EXERCISE BRIEF -
Transcribe word for word the passage of the forum post below on the F30 BMW 3 series install, from "1. achieve a" to "spare tire oem)".

# Quick Log of our first F30 BMW 3 series install - Morel, Gladen, Arc , Mosconi, AM



## simplicityinsound (Feb 2, 2007)

having worked on dozens of E90s 3 series, it was a nice step forward to see a new F30 3 series for us to play with. A big thanks to Ken AKA VPelectricity of MusicarNW for providing valuable insight into the car, its similarities and differences from the E90 to help make this build a smooth one week affair 

The oem system, sad to say, is a step DOWN from the E90's comparable design, it sounds okay at low to moderate volume, with of course, VERY little bass response below 100hz, but when pushed even a little, the system really falls flat on its face and starts distorting...this made more sense when Ken told me the new OEM amp is a much cheaper chip amp, compared to before and cheaper drivers are used throughout...kinda sad for a new and improved model...but cest la vie 

the goals were simple:

1. achieve a much improved overall sound quality than the oem system
2. maintain a totally oem appearance in the interior
3. maintain a mostly oem look in the trunk, with the only space allowed to be taken up being the side cubby space and the infloor storage bin (car has no spare tire oem)

GIVEN INFORMATION -
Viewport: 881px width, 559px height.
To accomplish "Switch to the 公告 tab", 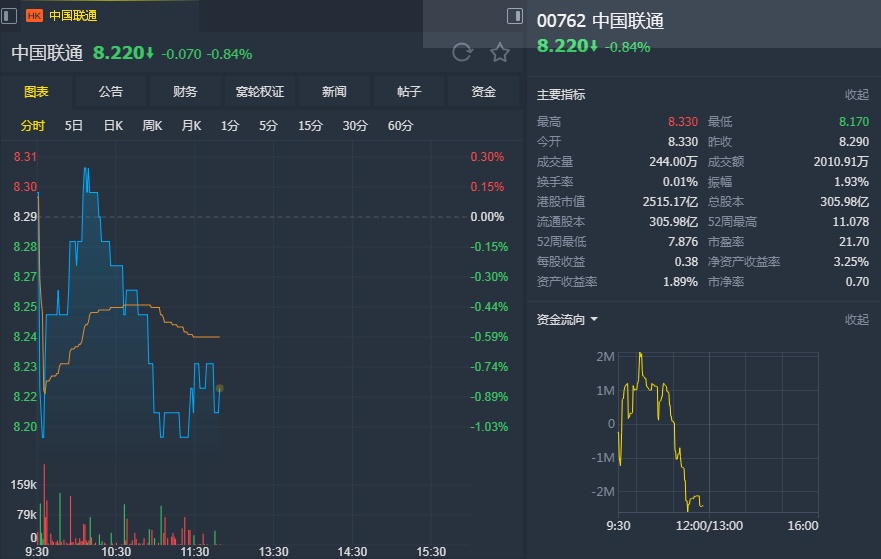I will pos(111,92).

ANSWER FOR THIS EXERCISE -
1. achieve a much improved overall sound quality than the oem system
2. maintain a totally oem appearance in the interior
3. maintain a mostly oem look in the trunk, with the only space allowed to be taken up being the side cubby space and the infloor storage bin (car has no spare tire oem)